Background: There are a variety of polymorphonuclear neutrophil phenotypes described in different species and health or disease situations.
Objective: Study human neutrophil phenotypes generated in vitro. Methods: Heparinized human blood samples were collected with ethical consent. Polymorphonuclear neutrophils purification and autologous cultures was performed. Neutrophil stimulation was performed with LPS, fMLP or OVA. Immunofluorescence was applied.

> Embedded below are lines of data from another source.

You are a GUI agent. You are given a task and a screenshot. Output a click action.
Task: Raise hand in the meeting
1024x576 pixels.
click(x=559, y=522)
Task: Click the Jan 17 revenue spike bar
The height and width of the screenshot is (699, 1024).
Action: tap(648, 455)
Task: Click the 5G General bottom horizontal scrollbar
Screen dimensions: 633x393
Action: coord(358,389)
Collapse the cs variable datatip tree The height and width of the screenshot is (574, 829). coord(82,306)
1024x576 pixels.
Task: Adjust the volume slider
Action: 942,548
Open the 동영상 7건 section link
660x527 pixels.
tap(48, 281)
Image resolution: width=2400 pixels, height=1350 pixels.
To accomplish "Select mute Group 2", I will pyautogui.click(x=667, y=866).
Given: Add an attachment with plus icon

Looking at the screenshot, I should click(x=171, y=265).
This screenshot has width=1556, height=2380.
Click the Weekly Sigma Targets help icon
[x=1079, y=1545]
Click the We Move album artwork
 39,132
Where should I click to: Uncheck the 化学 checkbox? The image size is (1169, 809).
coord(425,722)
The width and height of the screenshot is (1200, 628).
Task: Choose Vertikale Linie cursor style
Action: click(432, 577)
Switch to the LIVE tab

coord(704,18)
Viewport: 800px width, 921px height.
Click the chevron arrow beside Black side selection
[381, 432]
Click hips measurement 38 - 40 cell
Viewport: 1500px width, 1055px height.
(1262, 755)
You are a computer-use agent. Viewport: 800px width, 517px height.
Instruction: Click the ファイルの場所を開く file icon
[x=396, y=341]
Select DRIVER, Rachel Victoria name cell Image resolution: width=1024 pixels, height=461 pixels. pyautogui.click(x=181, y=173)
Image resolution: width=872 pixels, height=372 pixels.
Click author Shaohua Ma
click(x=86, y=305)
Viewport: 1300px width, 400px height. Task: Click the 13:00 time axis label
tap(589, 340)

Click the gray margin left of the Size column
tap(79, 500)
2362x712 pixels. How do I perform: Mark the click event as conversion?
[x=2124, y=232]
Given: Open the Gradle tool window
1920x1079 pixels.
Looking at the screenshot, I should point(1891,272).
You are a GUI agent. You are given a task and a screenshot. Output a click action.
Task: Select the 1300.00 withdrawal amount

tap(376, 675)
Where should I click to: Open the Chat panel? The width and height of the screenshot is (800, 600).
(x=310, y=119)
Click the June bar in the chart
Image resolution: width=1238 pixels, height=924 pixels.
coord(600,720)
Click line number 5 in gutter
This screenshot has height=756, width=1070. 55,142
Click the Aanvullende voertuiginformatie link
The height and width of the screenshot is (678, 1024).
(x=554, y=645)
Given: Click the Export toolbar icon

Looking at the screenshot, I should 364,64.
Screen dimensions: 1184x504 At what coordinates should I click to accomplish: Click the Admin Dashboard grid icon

Results: “Polymorphonuclear neutrophil-antigen presenting cell” profile was generated in vitro, expressing CD80, CD86 and HLA-DR molecules. Immunofluorescence analysis show: CD80 expression, significant differences between CTFT control and CTFT fMLP (p<0.05), CTFT control and CTFT OVA (p<0.0001). CD86 expression, significant differences between CTFT control and CTFT fMLP (p<0.05), CTFT control and CTFT LPS (p<0.05), CTFT control and CTFT OVA (p<0.0001). HLA-DR expression, significant differences between CTFT control and CTFT LPS (p<0.05). About “Polymorphonuclear neutrophil-CD4-CD45RO” profile, analysis show: CD4 expression, significant differences between CTFT control and CTFT fMLP (p<0.05). CD45RO expression, no significant differences. “Polymorphonuclear neutrophil-antigen presenting cell” phenotype, released NETs with CD80, CD86 at 30 minutes: paired control samples (7.4%), stimulated with LPS (12.69%), fMLP (16.67%) and OVA (18.47%). HLA-DR expression in NETs, at 30 minutes, in paired control samples (0%), stimulated with LPS (16.17%). At 17 hs, in paired control samples (0%), with OVA stimulation (4.54%). “Polymorphonuclear neutrophil-CD4-CD45RO” phenotype, released NETs expressing CD4 and C45RO molecules. At 30 minutes, in paired control samples (0%), stimulated with LPS (7.67%), fMLP (6.38%) and OVA (0%).
Conclusions: Molecules expressed by phenotypes can play a relevant role by influencing cellular microenvironment and can be taken into account as possible therapeutic targets.